Возможно, я все напридумывала. Она могла меня вовсе не знать и заговорить громко от неожиданности, столкнувшись с кем-то в дверях.
Я поднялась по лестнице. Тридцать два шага. Точно тридцать секунд между щелчком закрывающейся двери на первом и зумом открывающейся на третьем.
Мое крыло на удивление пустовало. Сегодня я вошла сюда позже, чем в пятницу. Обычно в это время утренние обходы и административные совещания были в полном разгаре.
Беннетт, как правило, не работал по понедельникам, но я заглянула в ординаторскую – вдруг он поменял расписание из-за необычных выходных. Внутри стояла та же шатенка, что и в пятницу, так же глядя в свой телефон.
Очередное дежавю. Лучше всего я знала медсестер со своего этажа. Хотя ординаторская была открыта для всех, здесь, как правило, отдыхали именно они.
За спиной открылась дверь, и из аптеки вышел мужчина в больничном халате. При виде меня улыбнулся. «Доброе утро», – поздоровался он и, хотя я уже уходила по коридору, запер аптеку на ключ.
В животе все перевернулось от мысли о ползущих за мной слухах. Почти забытое ощущение десятилетней давности – предвестник того, что, как выяснилось впоследствии, называлось панической атакой. Я долго не знала, что у медленно нарастающей и потом резко охватывающей меня реакции есть название.
Неужели все повторится, как и десять лет назад? Комментарии, внимание – удушливая западня, из которой невозможно выбраться?

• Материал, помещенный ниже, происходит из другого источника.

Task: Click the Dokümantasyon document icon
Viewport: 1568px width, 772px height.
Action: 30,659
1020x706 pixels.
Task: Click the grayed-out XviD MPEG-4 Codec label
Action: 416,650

Десятилетием раньше мое напряжение достигло предела и выплеснулось однажды в школьной раздевалке. Десятилетие спустя я еще слышала те голоса.
«Живете на денежки, честно заработанные другими…»
«Мои родители тогда пожертвовали, небось вы на их деньги дом и купили…»
Меня окружила группка девочек, одна из них закрыла вход в раздевалку. Мне казалось, что надо мной смыкаются стены, голоса становились все громче. Пока я не рванула. Не вырвалась оттуда.
Школьный психолог списал мое поведение на посттравматический синдром, но меня все равно засадили домой на неделю. Хорошо еще, инцидент не попал в прессу. Получилась бы неплохая история. «Опишите ее в трех словах: озлобленная, непредсказуемая, опасная».
Мать настаивала на том, чтобы я не светились в социальных сетях, боясь личных сообщений от случайных людей в интернете. Я отучилась набирать в поисковых системах собственное имя, однако дети быстро усваивали преимущества информации – другой разменной монеты у нас тогда не было.
Прошло десять лет; появилось лишь больше источников правды и лжи.
В перерыве между совещаниями я поискала Элизу в нашей базе данных. Хотя на нынешней должности я не участвовала в отборе сотрудников, доступ к кадрам у меня сохранился.
Видела бы сейчас меня мать! Тут же причислила бы к «хозяевам мира». К той невидимой вездесущей силе, которая неумолимо определяла ее судьбу каждый раз, когда ее понижали в должности или переводили в другую смену. К силе безличной и непоколебимой, неизменно назначавшей ей самые дрянные часы или вообще отказывавшей в найме. «Роботы поганые», – отзывалась об этих людях мать. А теперь и я стала одной из них.
Но не такой, как она нас себе представляла. Я намеревалась исправить положение и изменить систему к лучшему, действуя сверху.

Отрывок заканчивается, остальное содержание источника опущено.